Bush is praised in Texas for his advocacy of education issues, and for his determined push to hold students, faculty, and schools more accountable. And the Bush campaign, believing that the governor's education record may be a key to winning the presidency, has boasted that the ''remarkable success'' of the Texas reforms proves his leadership mettle.

But a closer examination finds that while Bush gets and plainly deserves credit for boosting education spending and for pressing for reforms, some of the successes he cites were enacted under prior governors. Or, where he was the prime mover, the measures are so new that their impact cannot be fairly measured.

For example, Bush's much-discussed plan to end ''social promotion'' of students and to enact tougher testing requirements won't take full effect for three years, making the outcome of the initiatives impossible to judge.

And Bush lacks a track record in his home state on two of his most significant national proposals.

He tried and failed to win Texas passage of a voucher program, raising questions about how he would persuade Congress to pass a national version of his proposal to use public funds to help pay for private school education.

And while Bush did win approval for quasipublic charter schools, the Texas program is dogged by funding problems and has a mixed record.

''The verdict is still out on charter schools,'' Bush acknowledged in a telephone interview.

Bush, as he often does, pointed to rising scores on state-administered tests as proof of his success, taking particular pride in the shrinking performance gap between white and minority students in this ethnically diverse state.
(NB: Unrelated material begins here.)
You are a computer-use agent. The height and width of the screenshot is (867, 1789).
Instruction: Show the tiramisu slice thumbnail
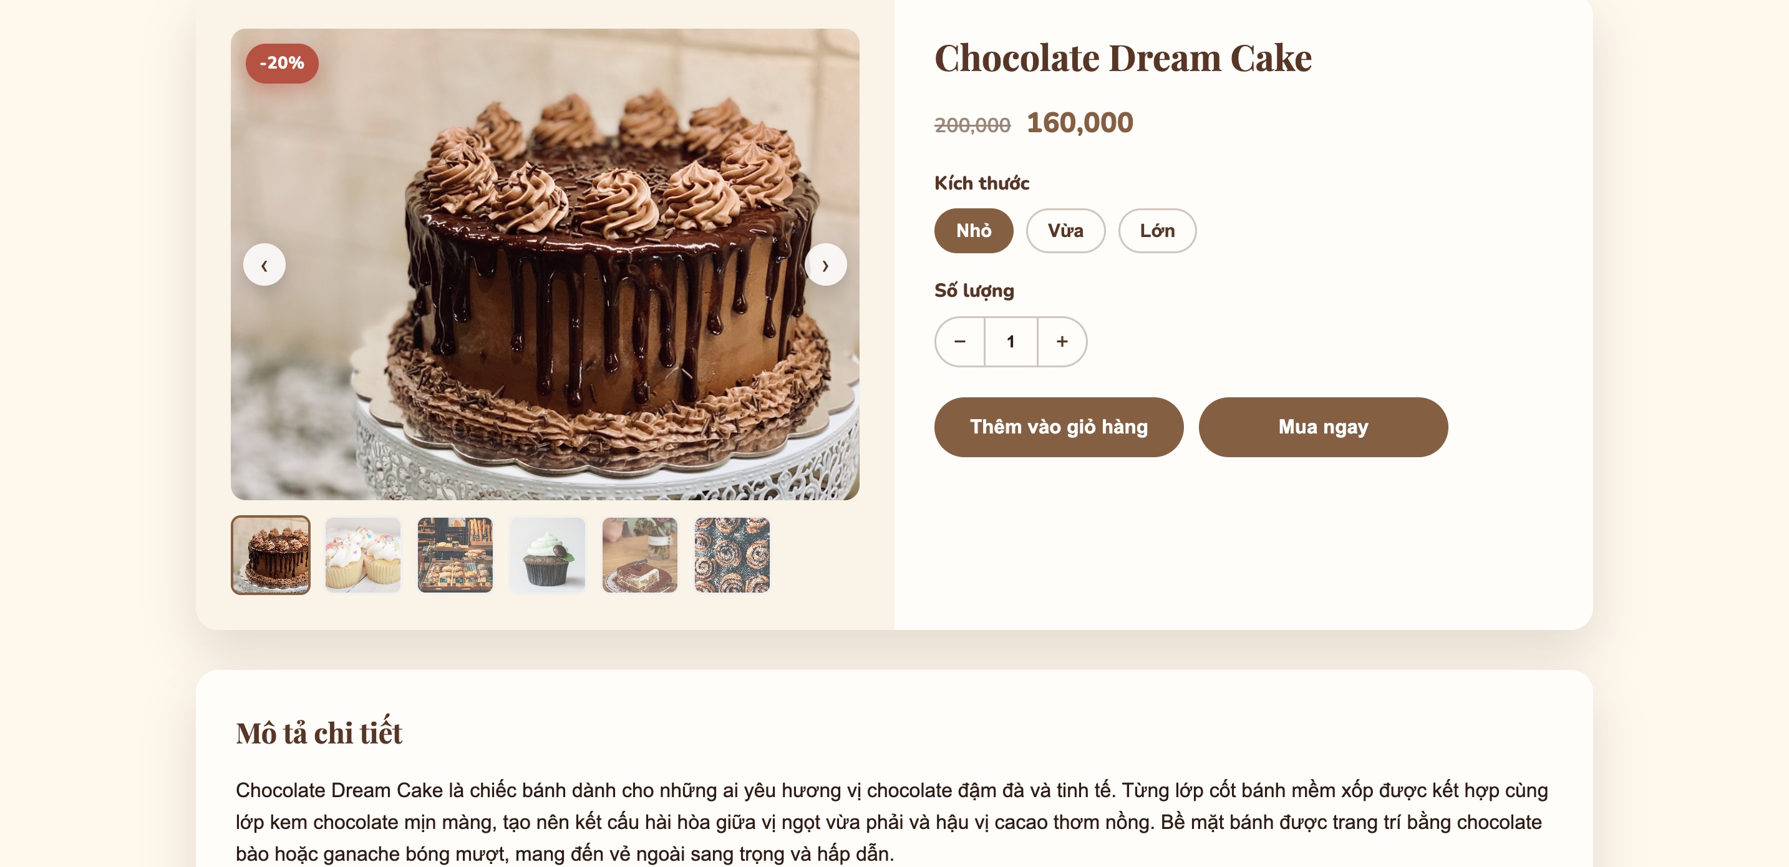(640, 554)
But a soon-to-be-released report by the Center for Study of Testing at Boston College said the rising test scores may be misleading because so many students who might fail the test are dropping out. The report said Texas has an overall dropout rate of 20 percent and that the rate runs as high as 50 percent for minorities.

Texas officials said the overall rate is 15 percent.

''There is this myth of the miracle of Texas education,'' said the study's author, professor Walter Haney of Boston College.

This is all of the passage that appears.